Question

Consider the following

interconversion, which occurs in glycolysis (Chapter 14):
Fructose 6-phosphate 3:::::::4 glucose 6-phosphate
Keq 1.97
(a) What is Delta G for the reaction (Keq measured at 25 C)?
(b) If the concentration of fructose 6-phosphate is adjusted
to 1.5 M and that of glucose 6-phosphate is adjusted to
0.50 M, what is Delta G?
(c) Why are Delta G and Delta G different?

Answer 1

(a) ΔG for the reaction at 25°C is +1.47 kJ/mol.

(b) Adjusting the concentrations to 1.5 M for fructose 6-phosphate and 0.50 M for glucose 6-phosphate results in ΔG of +0.74 kJ/mol.

(c) ΔG and ΔG' differ due to the influence of concentrations on the standard free energy change, altering the non-standard Gibbs free energy of the reaction.

Step-by-step explanation:

(a) ΔG can be calculated using the formula ΔG = -RT ln(Keq), where R is the gas constant (8.314 J/(mol·K)), T is the temperature in Kelvin (25°C = 298 K), and ln denotes the natural logarithm. Plugging in the values gives ΔG = -8.314 J/(mol·K) × 298 K × ln(1.97), which results in ΔG = +1.47 kJ/mol.

(b) With concentrations given, ΔG = ΔG' + RT ln(Q), where Q is the reaction quotient. First, calculate Q = ([glucose 6-phosphate] 4) / ([fructose 6-phosphate]3) = (0.50⁴) / (1.5³) = 0.0741. Then, ΔG = ΔG' + 8.314 J/(mol·K) × 298 K × ln(0.0741), yielding ΔG = +0.74 kJ/mol.

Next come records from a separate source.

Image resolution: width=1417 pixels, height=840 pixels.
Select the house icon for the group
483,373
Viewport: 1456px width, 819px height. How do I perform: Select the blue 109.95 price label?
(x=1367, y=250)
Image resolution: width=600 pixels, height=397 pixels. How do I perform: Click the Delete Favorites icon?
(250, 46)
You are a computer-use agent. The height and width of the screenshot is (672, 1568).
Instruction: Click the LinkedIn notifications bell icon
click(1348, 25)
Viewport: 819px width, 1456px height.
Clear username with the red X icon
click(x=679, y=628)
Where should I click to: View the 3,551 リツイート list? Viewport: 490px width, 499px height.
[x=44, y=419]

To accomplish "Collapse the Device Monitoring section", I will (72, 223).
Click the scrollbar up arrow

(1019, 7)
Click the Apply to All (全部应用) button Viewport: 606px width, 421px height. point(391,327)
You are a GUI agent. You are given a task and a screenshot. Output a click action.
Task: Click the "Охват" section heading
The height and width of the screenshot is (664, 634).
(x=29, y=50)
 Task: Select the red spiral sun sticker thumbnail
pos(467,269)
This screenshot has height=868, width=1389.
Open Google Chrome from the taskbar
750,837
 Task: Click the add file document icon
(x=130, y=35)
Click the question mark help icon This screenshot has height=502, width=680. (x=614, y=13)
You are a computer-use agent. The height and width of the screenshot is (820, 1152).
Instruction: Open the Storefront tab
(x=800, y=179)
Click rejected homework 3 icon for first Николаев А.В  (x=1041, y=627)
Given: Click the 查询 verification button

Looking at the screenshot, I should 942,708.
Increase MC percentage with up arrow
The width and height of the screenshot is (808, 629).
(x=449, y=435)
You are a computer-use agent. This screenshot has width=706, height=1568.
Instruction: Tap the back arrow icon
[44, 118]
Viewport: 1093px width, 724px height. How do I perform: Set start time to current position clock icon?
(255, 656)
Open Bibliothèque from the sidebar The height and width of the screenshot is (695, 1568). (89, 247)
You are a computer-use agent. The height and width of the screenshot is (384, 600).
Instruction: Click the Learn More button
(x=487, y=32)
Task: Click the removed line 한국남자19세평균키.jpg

(c) ΔG and ΔG' differ due to the concentrations altering the equilibrium constant, impacting the non-standard Gibbs free energy of the reaction. ΔG' represents the standard free energy change at equilibrium, whereas ΔG considers the non-equilibrium conditions, influenced by concentration changes as seen in the reaction quotient (Q). This deviation occurs because ΔG accounts for the actual concentrations present, reflecting the system's real-time state, while ΔG' pertains solely to standard conditions.

Answer 2

The Gibbs free energy change ΔG can be calculated using the standard free energy change ΔG° and the equilibrium constant Keq. ΔG can be different from ΔG° due to changes in concentrations of reactants and products. ΔG° represents the standard free energy change at equilibrium conditions, while ΔG is the actual free energy change under non-equilibrium conditions.

Step-by-step explanation:

The Gibbs free energy change (ΔG) for a reaction can be determined using the standard free energy change (ΔG°) and the equilibrium constant (Keq) for the reaction. The formula to calculate ΔG is as follows: ΔG = -RTln(Keq), where R is the gas constant (8.314 J/mol·K), T is the temperature in Kelvin, and ln represents the natural logarithm.

(a) To find ΔG for the reaction, we need to use the value of Keq. The equation gives the value of Keq as 1.97. By substituting this value into the formula, we can calculate ΔG at the given temperature of 25°C.

(b) If the concentrations of fructose 6-phosphate and glucose 6-phosphate are adjusted to 1.5 M and 0.50 M respectively, we can calculate ΔG using the formula ΔG = ΔG° + RTln(Q), where Q is the reaction quotient. Q can be calculated using the given concentrations of the reactants and products.

(c) ΔG° and ΔG can be different due to changes in the concentrations of reactants and products. ΔG° represents the standard free energy change at equilibrium conditions, while ΔG is the actual free energy change occurring under non-equilibrium conditions.